#### 抜粋本文 ####

米国で情報源の主流が変化、AIとインフルエンサーが台頭
ニュースサイトのロイターが複数の関係者の話として17日に報じた。ロイター・ジャーナリズム研究所の年次報告「デジタル・ニュース・リポート」によれば、米国ではポッドキャスト司会者や人工知能(AI)チャットボットがニュースの主な供給者として急速に影響力を増しており、伝統的メディアの支配が揺らいでいる。
調査は48カ国で10万人を対象に実施され、特に35歳未満の世代では過半数が主な情報源としてソーシャルメディアや動画配信を利用していることが明らかになった。
ジョー・ローガンらの個人配信者が若者層に強い影響力
今年1月のトランプ大統領就任式後1週間で、ポッドキャスターのジョー・ローガン氏の情報に触れたとする米国人は20%に達し、右派ではタッカー・カールソン氏(14%)、メギン・ケリー氏、キャンデシズ・オーウェンス氏、ベン・シャピロ氏、左派ではブライアン・タイラー・コーエン氏、デービッド・パクマン氏らが目立つ影響力を持っている。

#### 学習資料 ####

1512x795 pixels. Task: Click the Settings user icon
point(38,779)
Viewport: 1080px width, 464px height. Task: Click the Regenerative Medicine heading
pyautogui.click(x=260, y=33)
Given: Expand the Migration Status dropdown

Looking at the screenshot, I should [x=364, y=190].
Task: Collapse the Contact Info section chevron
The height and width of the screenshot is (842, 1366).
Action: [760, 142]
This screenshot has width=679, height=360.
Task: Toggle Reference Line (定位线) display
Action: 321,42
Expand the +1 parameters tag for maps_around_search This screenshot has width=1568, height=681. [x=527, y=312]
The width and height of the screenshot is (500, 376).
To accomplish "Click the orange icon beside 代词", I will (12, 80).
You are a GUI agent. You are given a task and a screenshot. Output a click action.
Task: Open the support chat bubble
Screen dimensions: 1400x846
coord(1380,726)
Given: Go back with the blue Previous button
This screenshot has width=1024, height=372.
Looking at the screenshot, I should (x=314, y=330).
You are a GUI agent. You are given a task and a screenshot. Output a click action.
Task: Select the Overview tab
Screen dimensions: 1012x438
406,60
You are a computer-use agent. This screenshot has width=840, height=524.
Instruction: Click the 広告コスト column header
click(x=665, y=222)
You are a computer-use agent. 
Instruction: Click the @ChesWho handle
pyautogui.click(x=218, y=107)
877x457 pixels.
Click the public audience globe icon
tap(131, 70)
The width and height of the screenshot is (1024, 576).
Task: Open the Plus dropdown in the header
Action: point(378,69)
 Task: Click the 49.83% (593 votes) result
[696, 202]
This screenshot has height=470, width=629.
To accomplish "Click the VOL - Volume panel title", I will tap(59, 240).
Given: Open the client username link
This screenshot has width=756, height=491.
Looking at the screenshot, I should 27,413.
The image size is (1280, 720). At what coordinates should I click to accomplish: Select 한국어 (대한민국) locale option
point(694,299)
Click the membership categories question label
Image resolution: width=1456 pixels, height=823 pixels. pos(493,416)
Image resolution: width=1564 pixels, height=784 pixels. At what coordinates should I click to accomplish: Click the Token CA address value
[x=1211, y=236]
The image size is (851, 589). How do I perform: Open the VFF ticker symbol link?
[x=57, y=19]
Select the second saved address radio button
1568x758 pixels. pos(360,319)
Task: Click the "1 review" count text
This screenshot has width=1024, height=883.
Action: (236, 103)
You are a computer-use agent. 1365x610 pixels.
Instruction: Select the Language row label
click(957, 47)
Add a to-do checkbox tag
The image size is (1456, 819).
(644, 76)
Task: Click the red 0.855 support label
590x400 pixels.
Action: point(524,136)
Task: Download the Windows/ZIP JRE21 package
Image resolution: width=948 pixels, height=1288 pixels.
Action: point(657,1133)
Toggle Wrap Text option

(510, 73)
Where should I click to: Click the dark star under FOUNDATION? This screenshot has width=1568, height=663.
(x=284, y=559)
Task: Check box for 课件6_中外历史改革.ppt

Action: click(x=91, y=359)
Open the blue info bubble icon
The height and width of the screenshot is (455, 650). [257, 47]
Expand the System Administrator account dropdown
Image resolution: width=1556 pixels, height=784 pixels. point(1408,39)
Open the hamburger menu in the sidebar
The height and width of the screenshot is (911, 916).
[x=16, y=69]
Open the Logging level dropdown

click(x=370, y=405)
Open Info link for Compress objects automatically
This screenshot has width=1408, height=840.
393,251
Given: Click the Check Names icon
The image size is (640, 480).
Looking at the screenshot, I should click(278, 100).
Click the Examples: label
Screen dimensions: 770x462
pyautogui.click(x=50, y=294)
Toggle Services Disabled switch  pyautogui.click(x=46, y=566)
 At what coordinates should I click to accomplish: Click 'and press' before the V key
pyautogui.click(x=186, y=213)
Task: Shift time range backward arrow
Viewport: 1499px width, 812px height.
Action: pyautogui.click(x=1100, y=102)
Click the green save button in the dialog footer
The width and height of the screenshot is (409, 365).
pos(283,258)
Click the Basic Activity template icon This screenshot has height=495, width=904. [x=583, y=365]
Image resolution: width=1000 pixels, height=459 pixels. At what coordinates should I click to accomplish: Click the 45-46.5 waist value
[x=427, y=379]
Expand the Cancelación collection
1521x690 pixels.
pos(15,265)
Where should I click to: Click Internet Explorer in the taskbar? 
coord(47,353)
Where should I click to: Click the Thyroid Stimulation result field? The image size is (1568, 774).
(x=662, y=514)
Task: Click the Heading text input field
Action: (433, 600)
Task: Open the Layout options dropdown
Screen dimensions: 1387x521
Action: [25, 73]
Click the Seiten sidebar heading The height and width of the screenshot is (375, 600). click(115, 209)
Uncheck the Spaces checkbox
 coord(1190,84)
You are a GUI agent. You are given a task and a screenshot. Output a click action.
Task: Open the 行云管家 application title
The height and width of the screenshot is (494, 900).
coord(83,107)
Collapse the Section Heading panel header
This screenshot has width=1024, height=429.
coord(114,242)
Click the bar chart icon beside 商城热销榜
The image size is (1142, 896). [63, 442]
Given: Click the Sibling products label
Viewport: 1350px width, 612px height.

####

**課題:**
1: 米国の情報源に関する記事を読み、次の問いに答えなさい。
(a) 調査は何カ国で、何人を対象に実施されたか。
(b) 35歳未満の世代で過半数が主な情報源として利用しているものは何か。
(c) 就任式後1週間でジョー・ローガン氏の情報に触れたとする米国人は何%か。
2: 米国の情報源に関する記事の最後の文に続けて、この記事の続きを書きなさい。

**課題の解答:**
1:
(a) 48カ国で、10万人を対象に実施された。
(b) ソーシャルメディアや動画配信。
(c) 20%。

2:
これら配信者は、従来メディアが届きにくかった層に強く浸透しており、「視聴者数の多さだけでなく、結びつきの深さがある」とニック・ニューマン上席調査アソシエートは語る。
AIチャットボットも新たな情報源として存在感
ChatGPT、Google Gemini、Meta AIなどのチャットボットもニュース供給の一翼を担っており、特に25歳未満では15%が週1回以上の利用を報告。全世代でも7%に上っており、若年層を中心に急速に普及が進んでいる。
パーソナライズされた即時回答が魅力とされる一方、情報源の透明性や真偽の検証能力に課題を残す。
偽情報リスクと信頼性のジレンマ
影響力の大きな個人司会者やインフルエンサーは、政治家と並んで「偽情報・誤情報の供給者」として認識されており、米国人の72%が「ネット上の情報が真実か見極める自信がない」と回答した。
これは世界全体でも58%と高水準であり、正確性とスピードの両立が求められる時代における報道の信頼性向上が急務である。
動画・音声志向強まる若年層のメディア利用
全体ではニュース消費において依然としてテキストが主流だが、若者は動画や音声への志向が強く、ニュースポッドキャストやTikTok、YouTubeを通じた情報取得が日常化している。
この傾向はメディア企業にとって大きな転換点となっており、今後はマルチメディア型の情報発信が不可欠になるとみられる。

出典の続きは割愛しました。